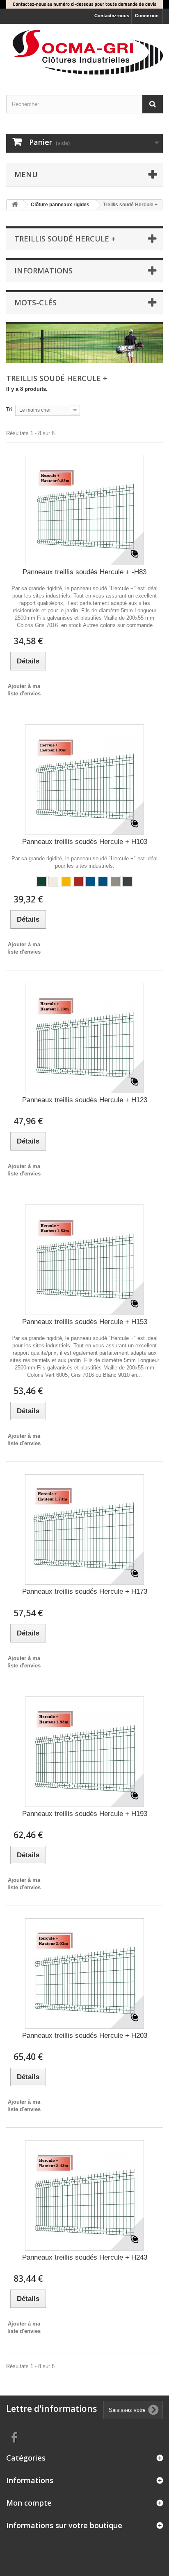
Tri (9, 409)
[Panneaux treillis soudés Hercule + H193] (84, 1752)
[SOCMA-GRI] (84, 52)
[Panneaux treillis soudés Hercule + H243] (84, 2195)
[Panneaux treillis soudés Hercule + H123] (84, 1038)
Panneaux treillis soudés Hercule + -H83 (84, 572)
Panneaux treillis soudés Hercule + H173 (84, 1591)
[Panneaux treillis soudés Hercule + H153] (84, 1260)
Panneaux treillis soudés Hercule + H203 (84, 2035)
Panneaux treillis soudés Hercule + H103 (84, 842)
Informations (43, 270)
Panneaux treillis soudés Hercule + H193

================

● Description of the task
Please transcribe each entry exactly, but skip any picture it holds.

● The answer
Tri (9, 409)
[Panneaux treillis soudés Hercule + H193] (84, 1752)
[SOCMA-GRI] (84, 52)
[Panneaux treillis soudés Hercule + H243] (84, 2195)
[Panneaux treillis soudés Hercule + H123] (84, 1038)
Panneaux treillis soudés Hercule + -H83 (84, 572)
Panneaux treillis soudés Hercule + H173 (84, 1591)
[Panneaux treillis soudés Hercule + H153] (84, 1260)
Panneaux treillis soudés Hercule + H203 (84, 2035)
Panneaux treillis soudés Hercule + H103 (84, 842)
Informations (43, 270)
Panneaux treillis soudés Hercule + H193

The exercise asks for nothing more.